◆ Selected passage:
Phlegmacium flavivelatum

Scientific classification
- Kingdom: Fungi
- Division: Basidiomycota
- Class: Agaricomycetes
- Order: Agaricales
- Family: Cortinariaceae
- Genus: Phlegmacium
- Species: P. flavivelatum
- Binomial name: Phlegmacium flavivelatum (Kytöv., Liimat. & Niskanen) Niskanen & Liimat. (2022)
- Synonyms: Cortinarius flavivelatus Kytöv., Liimat. & Niskanen (2014);

= Phlegmacium flavivelatum =

- Authority: (Kytöv., Liimat. & Niskanen) Niskanen & Liimat. (2022)

(Saved data entries)
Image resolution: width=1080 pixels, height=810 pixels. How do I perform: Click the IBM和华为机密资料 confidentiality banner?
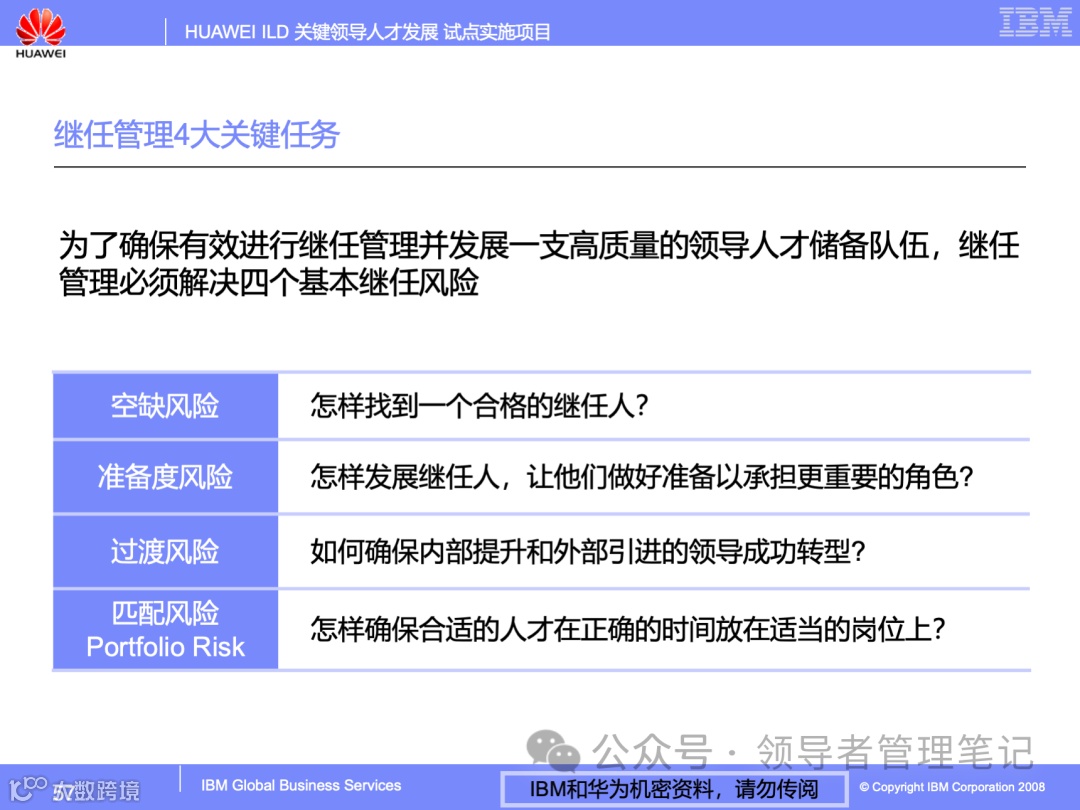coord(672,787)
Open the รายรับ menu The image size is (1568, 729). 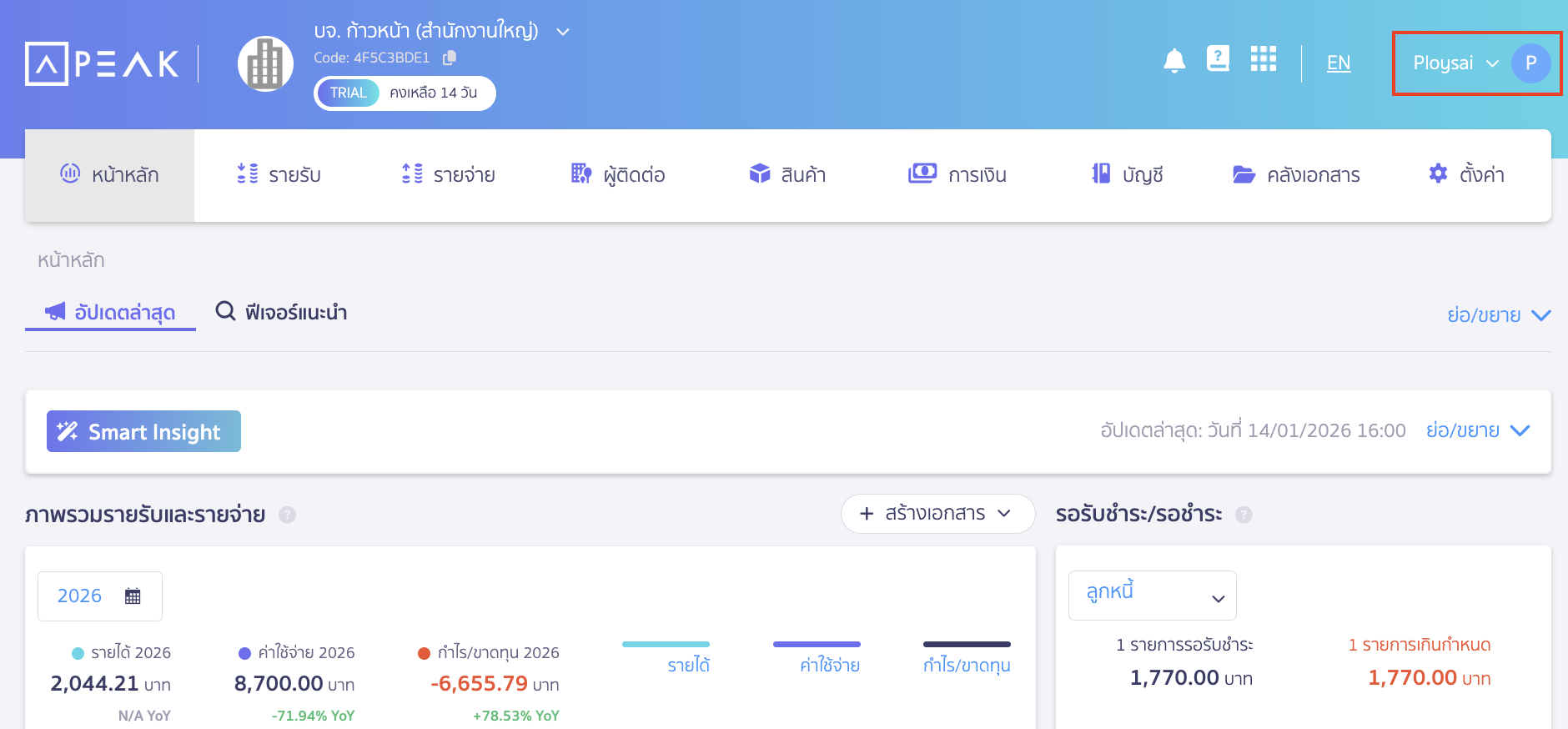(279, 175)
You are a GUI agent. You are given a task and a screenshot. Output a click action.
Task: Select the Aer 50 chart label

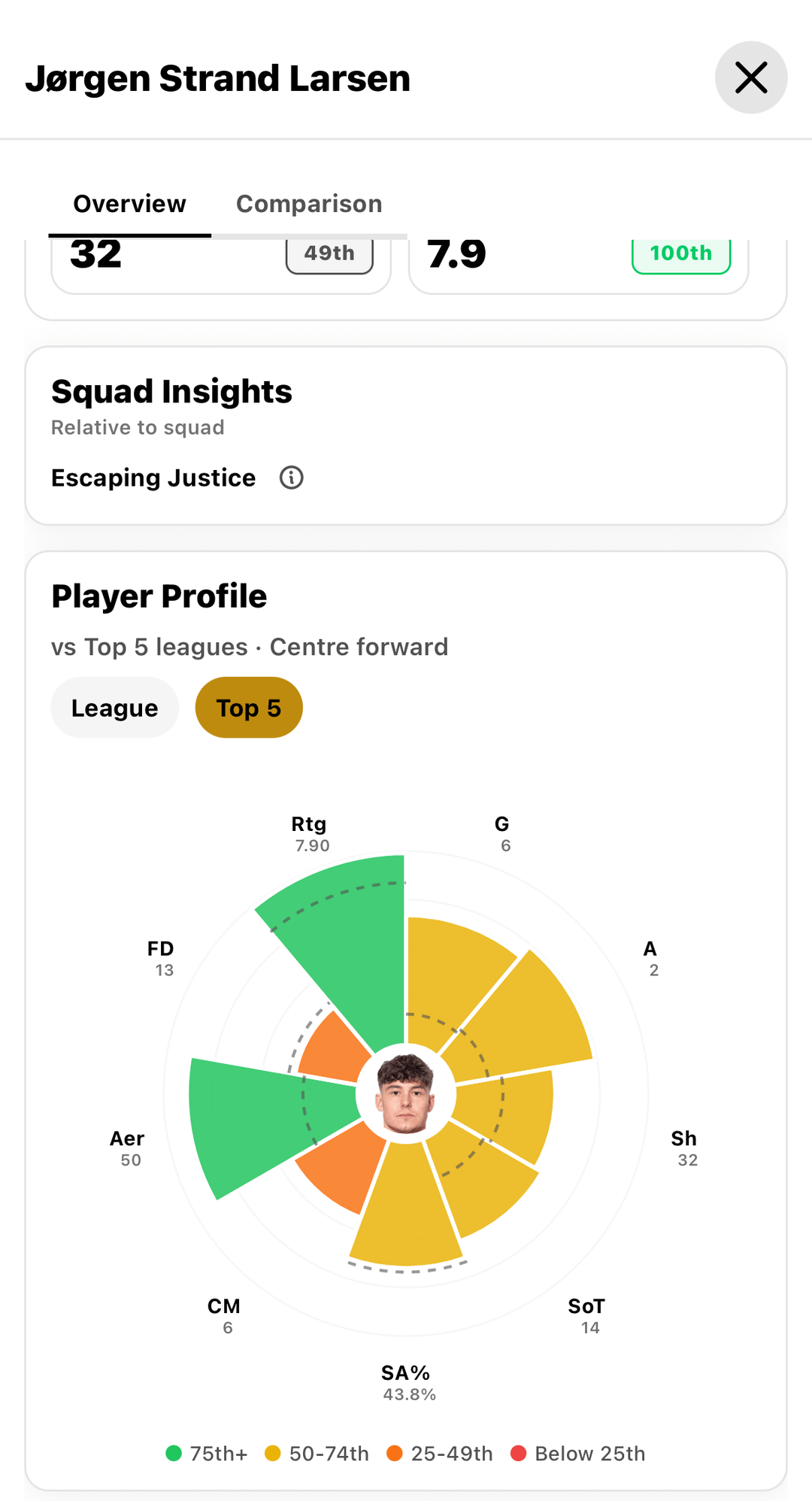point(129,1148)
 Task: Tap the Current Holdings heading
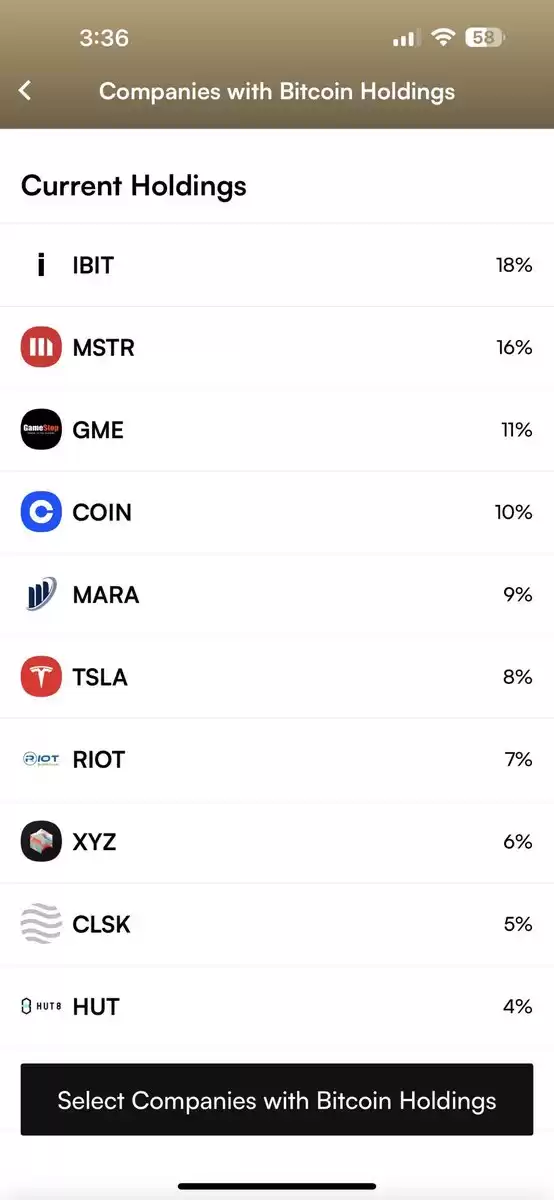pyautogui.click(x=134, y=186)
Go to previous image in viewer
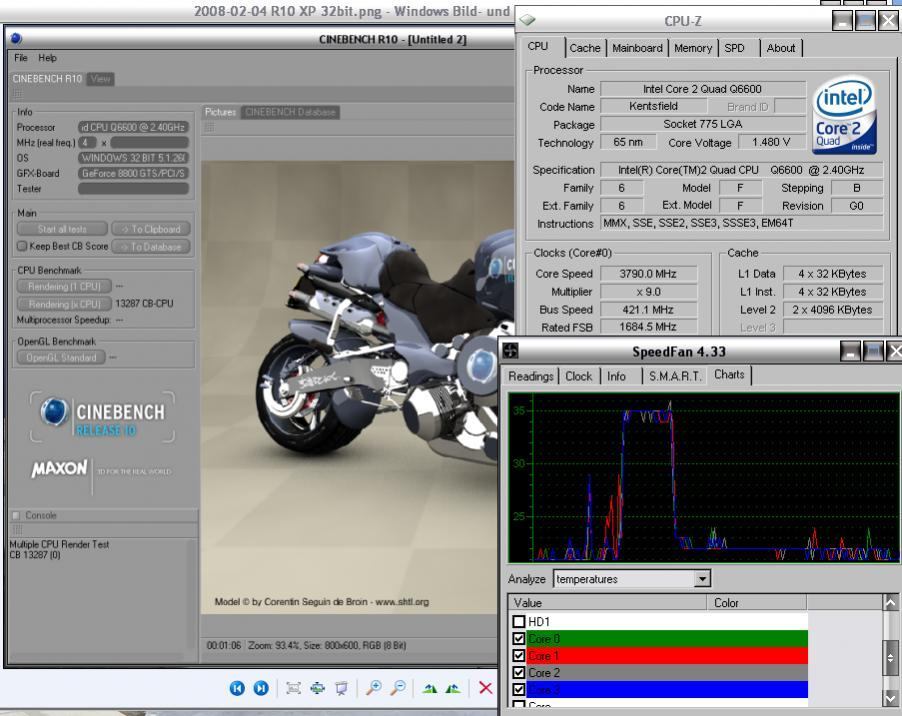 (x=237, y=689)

◆ Problem to work on: Duplicate the entire Phlegmacium flavivelatum text word for word.

◆ Response to this task:
Phlegmacium flavivelatum

Scientific classification
- Kingdom: Fungi
- Division: Basidiomycota
- Class: Agaricomycetes
- Order: Agaricales
- Family: Cortinariaceae
- Genus: Phlegmacium
- Species: P. flavivelatum
- Binomial name: Phlegmacium flavivelatum (Kytöv., Liimat. & Niskanen) Niskanen & Liimat. (2022)
- Synonyms: Cortinarius flavivelatus Kytöv., Liimat. & Niskanen (2014);

= Phlegmacium flavivelatum =

- Authority: (Kytöv., Liimat. & Niskanen) Niskanen & Liimat. (2022)